Australian political scientist

Jacqui True is a political scientist and expert in gender studies. She is a professor of international relations at Monash University, where she is also Director of the Centre for Gender, Peace and Security. She studies international relations, gender mainstreaming, violence against women and its connections to political economy, and the methodology of feminist social science.

==Career==
True received an MA from the University of Arizona, followed by a PhD from York University. She then was a post-doctoral fellow at the University of Southern California, before joining the faculty at Michigan State University. She later moved to the University of Auckland, and then Monash University. She has also had visiting positions at the Australian National University and University of Gothenburg.

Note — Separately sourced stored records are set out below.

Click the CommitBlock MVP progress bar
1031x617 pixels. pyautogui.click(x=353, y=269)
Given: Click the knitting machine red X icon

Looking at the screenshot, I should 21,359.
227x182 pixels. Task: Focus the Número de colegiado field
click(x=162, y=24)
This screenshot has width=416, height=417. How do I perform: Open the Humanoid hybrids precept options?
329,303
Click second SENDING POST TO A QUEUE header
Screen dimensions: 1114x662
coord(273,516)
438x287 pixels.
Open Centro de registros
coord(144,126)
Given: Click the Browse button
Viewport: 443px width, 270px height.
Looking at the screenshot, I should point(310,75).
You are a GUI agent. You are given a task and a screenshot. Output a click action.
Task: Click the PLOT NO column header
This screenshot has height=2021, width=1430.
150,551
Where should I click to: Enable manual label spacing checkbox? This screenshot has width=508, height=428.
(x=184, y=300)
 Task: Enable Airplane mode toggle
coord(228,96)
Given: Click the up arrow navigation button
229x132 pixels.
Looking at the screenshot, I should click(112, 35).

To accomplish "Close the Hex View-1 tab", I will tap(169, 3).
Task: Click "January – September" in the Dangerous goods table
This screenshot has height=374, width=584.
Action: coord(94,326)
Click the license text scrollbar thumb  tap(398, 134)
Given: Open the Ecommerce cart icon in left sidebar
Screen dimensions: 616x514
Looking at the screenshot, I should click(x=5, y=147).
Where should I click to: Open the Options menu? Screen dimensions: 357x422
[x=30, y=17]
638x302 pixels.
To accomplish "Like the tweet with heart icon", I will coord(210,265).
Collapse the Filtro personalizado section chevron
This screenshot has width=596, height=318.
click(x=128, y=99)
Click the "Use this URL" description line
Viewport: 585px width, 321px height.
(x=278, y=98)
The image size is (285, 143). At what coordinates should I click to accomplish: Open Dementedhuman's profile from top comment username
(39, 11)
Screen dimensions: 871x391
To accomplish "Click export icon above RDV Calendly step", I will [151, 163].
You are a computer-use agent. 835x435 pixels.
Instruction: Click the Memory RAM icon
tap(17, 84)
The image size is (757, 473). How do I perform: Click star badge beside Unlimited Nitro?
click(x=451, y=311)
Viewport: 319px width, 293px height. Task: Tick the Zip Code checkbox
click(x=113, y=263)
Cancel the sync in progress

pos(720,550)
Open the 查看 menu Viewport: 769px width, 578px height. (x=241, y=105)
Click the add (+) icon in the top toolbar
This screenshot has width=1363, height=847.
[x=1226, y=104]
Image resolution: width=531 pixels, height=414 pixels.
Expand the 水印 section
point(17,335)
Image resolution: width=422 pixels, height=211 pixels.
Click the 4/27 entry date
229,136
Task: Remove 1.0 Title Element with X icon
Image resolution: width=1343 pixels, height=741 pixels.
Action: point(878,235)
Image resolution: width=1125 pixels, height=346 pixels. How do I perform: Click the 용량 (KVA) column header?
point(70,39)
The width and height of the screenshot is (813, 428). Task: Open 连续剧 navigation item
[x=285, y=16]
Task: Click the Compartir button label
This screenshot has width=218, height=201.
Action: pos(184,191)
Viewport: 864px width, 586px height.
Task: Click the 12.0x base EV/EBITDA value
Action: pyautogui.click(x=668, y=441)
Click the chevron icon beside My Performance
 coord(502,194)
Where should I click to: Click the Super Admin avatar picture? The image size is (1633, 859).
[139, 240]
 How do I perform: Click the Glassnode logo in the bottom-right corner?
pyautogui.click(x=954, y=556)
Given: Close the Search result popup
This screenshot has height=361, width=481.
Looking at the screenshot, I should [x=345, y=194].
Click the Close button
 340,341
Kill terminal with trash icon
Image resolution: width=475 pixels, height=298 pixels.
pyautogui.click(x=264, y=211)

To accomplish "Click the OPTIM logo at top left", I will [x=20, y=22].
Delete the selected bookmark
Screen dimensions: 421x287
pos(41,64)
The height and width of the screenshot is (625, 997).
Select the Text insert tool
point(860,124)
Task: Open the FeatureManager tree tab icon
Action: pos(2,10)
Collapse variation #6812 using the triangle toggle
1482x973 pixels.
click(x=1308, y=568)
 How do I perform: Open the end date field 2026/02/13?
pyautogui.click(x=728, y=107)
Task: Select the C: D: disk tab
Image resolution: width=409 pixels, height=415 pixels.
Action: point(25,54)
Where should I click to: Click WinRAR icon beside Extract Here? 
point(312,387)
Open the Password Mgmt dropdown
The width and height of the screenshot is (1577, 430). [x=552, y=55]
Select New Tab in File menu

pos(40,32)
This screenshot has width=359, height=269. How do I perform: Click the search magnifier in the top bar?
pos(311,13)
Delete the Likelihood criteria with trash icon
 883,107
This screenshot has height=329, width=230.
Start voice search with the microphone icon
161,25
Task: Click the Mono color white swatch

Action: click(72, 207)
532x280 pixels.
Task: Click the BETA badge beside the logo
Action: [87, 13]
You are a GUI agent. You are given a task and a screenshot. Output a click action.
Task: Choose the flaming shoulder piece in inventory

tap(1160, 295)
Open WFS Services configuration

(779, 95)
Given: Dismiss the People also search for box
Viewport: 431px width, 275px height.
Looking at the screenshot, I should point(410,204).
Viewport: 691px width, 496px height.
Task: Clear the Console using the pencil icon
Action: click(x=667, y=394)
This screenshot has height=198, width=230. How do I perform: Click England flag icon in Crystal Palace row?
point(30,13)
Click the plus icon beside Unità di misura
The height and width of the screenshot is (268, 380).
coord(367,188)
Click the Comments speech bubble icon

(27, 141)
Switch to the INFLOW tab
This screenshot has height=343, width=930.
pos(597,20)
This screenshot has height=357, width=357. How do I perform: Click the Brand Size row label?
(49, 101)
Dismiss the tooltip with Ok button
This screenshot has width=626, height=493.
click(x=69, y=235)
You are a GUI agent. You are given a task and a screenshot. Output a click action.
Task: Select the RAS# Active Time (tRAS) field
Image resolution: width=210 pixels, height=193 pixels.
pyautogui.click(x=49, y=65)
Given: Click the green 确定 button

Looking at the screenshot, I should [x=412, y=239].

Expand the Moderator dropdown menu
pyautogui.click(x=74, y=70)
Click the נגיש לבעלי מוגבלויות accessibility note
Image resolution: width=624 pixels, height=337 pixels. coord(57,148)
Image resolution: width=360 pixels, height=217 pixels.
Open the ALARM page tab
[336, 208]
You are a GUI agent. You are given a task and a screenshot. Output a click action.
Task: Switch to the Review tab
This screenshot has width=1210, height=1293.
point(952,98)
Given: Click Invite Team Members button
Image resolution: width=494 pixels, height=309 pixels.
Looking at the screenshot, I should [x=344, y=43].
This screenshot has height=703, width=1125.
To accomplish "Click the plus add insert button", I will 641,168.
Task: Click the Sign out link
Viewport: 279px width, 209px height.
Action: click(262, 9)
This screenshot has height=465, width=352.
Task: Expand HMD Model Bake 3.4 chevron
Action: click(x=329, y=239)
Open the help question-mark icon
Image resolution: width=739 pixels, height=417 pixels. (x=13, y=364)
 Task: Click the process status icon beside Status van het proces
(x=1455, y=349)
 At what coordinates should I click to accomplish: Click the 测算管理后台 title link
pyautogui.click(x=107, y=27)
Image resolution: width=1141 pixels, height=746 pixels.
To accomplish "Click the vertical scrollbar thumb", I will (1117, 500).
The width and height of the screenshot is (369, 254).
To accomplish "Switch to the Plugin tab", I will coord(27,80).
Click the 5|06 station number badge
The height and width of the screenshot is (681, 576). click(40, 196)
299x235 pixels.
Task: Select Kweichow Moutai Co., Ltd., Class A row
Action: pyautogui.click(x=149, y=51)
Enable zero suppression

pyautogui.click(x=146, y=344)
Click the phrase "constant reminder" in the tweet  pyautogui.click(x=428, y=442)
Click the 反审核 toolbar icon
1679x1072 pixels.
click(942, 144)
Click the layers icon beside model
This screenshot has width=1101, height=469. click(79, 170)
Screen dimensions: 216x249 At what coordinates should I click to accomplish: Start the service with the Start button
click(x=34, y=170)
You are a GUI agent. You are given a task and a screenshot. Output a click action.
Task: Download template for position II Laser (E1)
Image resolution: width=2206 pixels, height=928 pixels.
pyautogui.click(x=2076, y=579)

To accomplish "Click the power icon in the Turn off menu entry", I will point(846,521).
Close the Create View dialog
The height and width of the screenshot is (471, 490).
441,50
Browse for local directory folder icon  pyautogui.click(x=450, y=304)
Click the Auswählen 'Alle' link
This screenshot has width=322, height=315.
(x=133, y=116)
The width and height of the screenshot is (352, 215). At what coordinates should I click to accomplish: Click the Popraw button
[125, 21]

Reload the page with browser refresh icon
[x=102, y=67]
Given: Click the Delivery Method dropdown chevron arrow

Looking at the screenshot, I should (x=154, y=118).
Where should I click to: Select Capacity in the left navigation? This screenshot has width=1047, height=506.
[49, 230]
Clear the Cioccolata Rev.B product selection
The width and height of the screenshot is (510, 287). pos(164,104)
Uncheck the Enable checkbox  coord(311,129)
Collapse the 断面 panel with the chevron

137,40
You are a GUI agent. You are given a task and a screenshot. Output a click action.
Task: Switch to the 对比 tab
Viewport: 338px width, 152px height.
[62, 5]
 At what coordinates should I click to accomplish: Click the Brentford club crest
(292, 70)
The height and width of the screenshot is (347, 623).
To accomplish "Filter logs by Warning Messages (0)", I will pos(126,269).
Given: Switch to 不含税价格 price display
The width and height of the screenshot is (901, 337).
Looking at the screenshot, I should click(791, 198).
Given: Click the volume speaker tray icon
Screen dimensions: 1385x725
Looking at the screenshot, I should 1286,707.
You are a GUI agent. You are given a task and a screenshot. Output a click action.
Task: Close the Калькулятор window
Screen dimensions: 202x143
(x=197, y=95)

In addition to more than 100 articles in peer-reviewed academic journals, True has been an author or editor of more than a dozen books. She has been the sole author of multiple books, including Gender, globalization, and postsocialism: The Czech Republic after communism (2003).

In her 2012 book, The political economy of violence against women, True addresses the apparent paradox that significant recent legislation around the world with the stated purpose of decreasing violence against women had not managed to substantially reduce the problem. She does so by studying what causes violence against women to occur in the first place, from the origins of domestic violence to war crimes targeting women. She develops an approach based on political economy. True argues that violence against women arises inextricably from inequality, poverty, and the gendered division of household labour, as well as broader phenomena like militarism. This provides an explanation for violence against women in terms of social and economic processes at the local, regional, and global levels, from violence at the home to the tendency for international financial crises to disproportionately affect the well-being of women. The book takes a feminist economic approach to the study of human rights using existing data, case studies, and new analyses. The political economy of violence against women won the Best Book Award from the Human Rights Section of the American Political Science Association in 2013, the 2013 International Political Economy Book Prize from the British International Studies Association, and the Australian Political Science Association's Carole Pateman book prize for gender and politics. It also received the annual book prize from the International Political Economy working group of the British International Studies Association.

True is a Fellow of the Academy of the Social Sciences in Australia. In 2018, True was awarded an honorary doctorate by Lund University.

True's work has been cited, or she has been quoted, in media outlets like The New York Times, Ms., and The Christian Science Monitor.

==Selected works==
- "Transnational networks and policy diffusion: The case of gender mainstreaming", International studies quarterly, with Michael Mintrom (2001)
- Gender, globalization, and postsocialism: The Czech Republic after communism (2003)
- Feminist methodologies for international relations, with Brooke A. Ackerly and Maria Stern (2006)
- Doing feminist research in political and social science, with Brooke A. Ackerly (2010)
- The political economy of violence against women (2012)

==Selected awards==
- Fellow, Academy of the Social Sciences in Australia
- Honorary doctorate, Lund University (2018)
- Eminent Scholar Award in Feminist Theory and Gender Studies, International Studies Association (2020)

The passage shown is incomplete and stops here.